The nines were like the grapes—the policemen and “good guys” in the neighborhood. The fives were like the cherries, popular. The threes were peach-like and the rest of the numbers were pineapple and pear-ish. To this day, I love cherries more than any other flavor or fruit. Cherry lifesavers, dried cherries, frozen cherries, fresh cherries, and the last Coke I had in 2005 was a Cherry Coke. (Thank God that it wasn’t the alphabet because reading would have been too complex.)
I am aware that I, like everyone else who is “stable,” create ways to remain intact and cogent. I love that my four-year-old self had the imagination to find comfort and play in fruit and numbers. She is a wild work of wonder, a lover of beauty and complexity. I needed kind fruit and safe numbers before, and I need it more today.

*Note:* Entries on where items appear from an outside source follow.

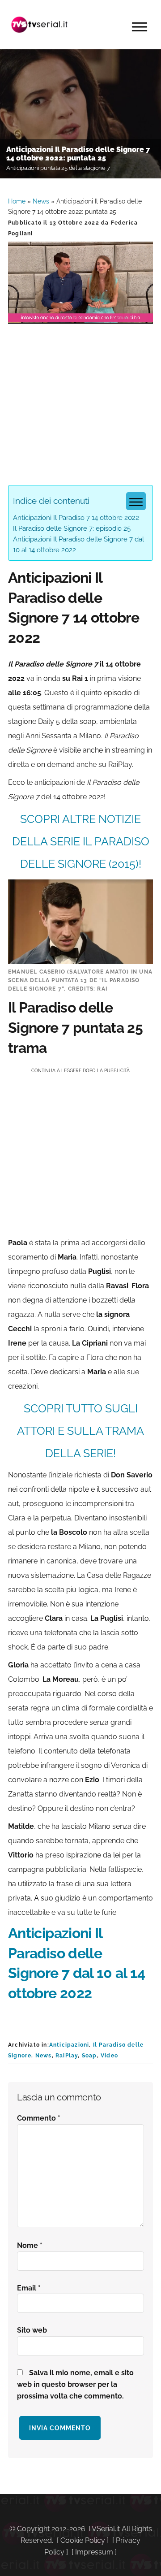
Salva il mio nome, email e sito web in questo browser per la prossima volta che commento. (75, 2384)
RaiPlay (66, 2055)
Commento (38, 2118)
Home (16, 201)
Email (29, 2288)
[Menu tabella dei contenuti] (136, 501)
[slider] (79, 316)
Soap (89, 2055)
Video (109, 2055)
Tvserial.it (39, 24)
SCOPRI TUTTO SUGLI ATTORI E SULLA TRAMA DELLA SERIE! (80, 1431)
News (41, 201)
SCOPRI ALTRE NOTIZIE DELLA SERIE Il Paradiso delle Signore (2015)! (80, 841)
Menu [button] (139, 26)
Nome (29, 2245)
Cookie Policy (82, 2540)
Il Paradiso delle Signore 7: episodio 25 (72, 528)
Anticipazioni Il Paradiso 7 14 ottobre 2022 (76, 518)
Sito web (32, 2330)
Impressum (94, 2552)
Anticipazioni (69, 2045)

Traveling through this life I sometimes wonder: “Jesus, were you in the fruit cocktail? Were you in the numbers?” I know he meets four-year-olds in the imagination of play. I know he wants to be my greatest ‘grape’ and ‘cherry.’ If that little one could find such delight with fruit, then what is keeping her 66-year-old from the same play? If Jesus can show up in a fruitful young imagination, then to expect anything less of life, especially my life, is a consignment to the closet. As I ate my pear tonight, I smiled at my husband, he smiled back and asked: “What is the smile?” I simply said, “Good fruit.”